A facção criminosa brasileira PCC (Primeiro Comando da Capital) tornou-se admirada por organizações criminosas estrangeiras e é considerada um modelo a ser seguido pelas facções internacionais.

Essa é a conclusão de autoridades como o italiano Giovanni Tartaglia, assessor de assuntos jurídicos do Ministério de Relações Exteriores da Itália, e o ex-ministro do STF (Supremo Tribunal Federal) Francisco Rezek, entre outros.

Segundo Tartaglia, o PCC tornou-se "um paradigma na nova geopolítica criminal global" por causa de sua metamorfose, de facção penitenciária para operador do tráfico internacional de cocaína.

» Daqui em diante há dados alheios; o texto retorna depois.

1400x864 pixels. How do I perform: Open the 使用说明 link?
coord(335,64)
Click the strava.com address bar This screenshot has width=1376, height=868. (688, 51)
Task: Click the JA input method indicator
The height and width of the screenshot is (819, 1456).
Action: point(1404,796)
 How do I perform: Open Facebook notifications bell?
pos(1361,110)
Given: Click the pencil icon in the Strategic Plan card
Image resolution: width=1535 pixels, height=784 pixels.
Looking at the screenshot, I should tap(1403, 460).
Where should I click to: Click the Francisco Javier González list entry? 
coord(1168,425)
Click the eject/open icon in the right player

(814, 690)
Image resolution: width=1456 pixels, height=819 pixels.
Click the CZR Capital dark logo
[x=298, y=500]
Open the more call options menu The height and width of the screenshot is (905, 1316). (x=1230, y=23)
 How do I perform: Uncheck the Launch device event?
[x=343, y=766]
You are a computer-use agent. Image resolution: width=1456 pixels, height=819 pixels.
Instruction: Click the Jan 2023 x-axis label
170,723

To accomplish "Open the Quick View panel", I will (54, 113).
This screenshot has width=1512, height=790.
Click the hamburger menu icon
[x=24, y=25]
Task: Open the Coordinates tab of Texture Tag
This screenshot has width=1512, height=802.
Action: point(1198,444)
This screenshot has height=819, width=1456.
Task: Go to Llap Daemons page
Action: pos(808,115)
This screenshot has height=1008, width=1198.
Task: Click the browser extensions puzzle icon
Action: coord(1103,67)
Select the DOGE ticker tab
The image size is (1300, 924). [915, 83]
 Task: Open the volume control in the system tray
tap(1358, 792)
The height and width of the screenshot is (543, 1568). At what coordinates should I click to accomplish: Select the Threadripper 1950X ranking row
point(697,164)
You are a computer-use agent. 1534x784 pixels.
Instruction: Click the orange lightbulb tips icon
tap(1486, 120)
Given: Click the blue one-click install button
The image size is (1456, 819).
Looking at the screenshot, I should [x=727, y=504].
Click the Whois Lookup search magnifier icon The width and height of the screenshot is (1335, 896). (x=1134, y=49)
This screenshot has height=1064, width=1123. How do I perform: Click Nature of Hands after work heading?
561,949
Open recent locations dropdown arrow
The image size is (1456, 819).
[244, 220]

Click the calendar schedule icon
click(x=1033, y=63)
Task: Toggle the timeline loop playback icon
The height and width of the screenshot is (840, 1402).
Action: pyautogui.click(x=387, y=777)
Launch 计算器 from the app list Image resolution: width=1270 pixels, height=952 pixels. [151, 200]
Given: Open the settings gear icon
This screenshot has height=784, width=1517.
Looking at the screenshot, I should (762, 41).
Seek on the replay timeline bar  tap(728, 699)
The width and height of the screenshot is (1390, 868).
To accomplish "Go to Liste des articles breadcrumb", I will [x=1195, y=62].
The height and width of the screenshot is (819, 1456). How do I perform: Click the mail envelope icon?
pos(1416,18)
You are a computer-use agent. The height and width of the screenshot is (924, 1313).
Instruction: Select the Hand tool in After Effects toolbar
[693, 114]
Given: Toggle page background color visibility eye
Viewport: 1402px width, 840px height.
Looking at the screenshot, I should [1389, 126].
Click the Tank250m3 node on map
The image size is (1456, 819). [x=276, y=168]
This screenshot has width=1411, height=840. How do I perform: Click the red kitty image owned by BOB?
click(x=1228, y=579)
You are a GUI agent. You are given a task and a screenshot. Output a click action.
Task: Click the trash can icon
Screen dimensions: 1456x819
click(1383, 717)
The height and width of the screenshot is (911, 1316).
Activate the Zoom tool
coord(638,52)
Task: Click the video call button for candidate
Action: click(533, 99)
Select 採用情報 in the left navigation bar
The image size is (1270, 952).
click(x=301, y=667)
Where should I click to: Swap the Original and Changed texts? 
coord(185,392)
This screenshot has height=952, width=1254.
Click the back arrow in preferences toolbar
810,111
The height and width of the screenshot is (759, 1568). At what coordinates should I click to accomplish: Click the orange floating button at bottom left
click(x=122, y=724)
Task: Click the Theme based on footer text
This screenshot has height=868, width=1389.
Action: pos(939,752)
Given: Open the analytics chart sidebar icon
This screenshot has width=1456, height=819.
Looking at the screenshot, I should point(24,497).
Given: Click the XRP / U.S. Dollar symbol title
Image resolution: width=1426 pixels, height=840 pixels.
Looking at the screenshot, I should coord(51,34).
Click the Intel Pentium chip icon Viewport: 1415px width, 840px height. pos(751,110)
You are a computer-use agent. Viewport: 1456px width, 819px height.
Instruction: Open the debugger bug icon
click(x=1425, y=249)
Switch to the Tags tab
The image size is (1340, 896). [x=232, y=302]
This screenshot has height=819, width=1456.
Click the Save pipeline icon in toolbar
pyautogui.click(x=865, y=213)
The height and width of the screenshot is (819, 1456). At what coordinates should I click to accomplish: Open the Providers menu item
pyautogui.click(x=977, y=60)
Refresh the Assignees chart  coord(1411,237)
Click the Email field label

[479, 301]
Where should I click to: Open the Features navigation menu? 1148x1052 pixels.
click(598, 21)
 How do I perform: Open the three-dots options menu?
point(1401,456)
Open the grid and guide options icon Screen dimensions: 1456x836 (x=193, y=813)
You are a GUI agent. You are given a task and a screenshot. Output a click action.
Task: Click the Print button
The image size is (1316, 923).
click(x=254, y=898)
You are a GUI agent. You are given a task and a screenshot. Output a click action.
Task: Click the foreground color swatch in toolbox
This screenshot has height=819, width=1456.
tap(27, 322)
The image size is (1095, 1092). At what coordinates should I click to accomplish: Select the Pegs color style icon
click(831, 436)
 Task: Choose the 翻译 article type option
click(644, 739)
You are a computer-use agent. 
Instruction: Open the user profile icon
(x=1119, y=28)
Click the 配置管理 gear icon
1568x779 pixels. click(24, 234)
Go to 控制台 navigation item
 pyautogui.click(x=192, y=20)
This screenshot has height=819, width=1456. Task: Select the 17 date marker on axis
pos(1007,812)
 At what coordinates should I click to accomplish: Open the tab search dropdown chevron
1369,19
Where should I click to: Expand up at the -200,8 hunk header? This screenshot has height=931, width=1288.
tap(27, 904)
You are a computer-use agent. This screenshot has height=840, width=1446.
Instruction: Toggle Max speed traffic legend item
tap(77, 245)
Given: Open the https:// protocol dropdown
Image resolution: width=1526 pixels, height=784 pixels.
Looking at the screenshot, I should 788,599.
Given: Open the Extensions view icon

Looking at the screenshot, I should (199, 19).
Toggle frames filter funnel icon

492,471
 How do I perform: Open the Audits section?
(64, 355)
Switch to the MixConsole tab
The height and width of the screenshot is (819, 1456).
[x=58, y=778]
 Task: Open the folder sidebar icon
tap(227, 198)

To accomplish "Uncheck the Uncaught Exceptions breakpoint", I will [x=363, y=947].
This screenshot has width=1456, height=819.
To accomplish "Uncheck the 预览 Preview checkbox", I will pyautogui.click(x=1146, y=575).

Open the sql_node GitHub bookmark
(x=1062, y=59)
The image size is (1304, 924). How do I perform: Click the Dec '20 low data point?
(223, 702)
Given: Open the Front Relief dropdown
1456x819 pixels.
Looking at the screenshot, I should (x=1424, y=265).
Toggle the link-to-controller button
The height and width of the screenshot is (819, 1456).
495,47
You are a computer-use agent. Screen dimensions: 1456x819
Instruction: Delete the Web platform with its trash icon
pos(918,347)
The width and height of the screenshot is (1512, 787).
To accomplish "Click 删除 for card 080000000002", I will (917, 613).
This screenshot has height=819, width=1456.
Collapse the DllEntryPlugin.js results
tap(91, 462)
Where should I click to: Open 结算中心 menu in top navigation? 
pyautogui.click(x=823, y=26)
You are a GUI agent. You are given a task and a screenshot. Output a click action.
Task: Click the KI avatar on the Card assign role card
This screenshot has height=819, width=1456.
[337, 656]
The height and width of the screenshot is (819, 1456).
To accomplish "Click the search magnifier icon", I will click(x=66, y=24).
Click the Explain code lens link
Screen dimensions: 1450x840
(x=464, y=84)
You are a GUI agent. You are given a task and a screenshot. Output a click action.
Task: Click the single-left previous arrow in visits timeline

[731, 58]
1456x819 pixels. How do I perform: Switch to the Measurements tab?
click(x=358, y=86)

"A facção passou de um grupo violento a uma rede, de rede a sistema, e de sistema hoje ambiciona ser um poder econômico e social", disse o italiano. Ele destacou a capacidade de controle territorial, a gestão do tráfico de vários produtos ilícitos, a infiltração na economia formal e na administração pública e a projeção internacional do PCC.

Segundo o último levantamento feito pelo Gaeco (Grupo de Atuação Especial de Combate ao Crime Organizado) do Ministério Público de São Paulo, há presença comprovada de 40 mil integrantes da facção paulista em 28 países de quatro continentes diferentes.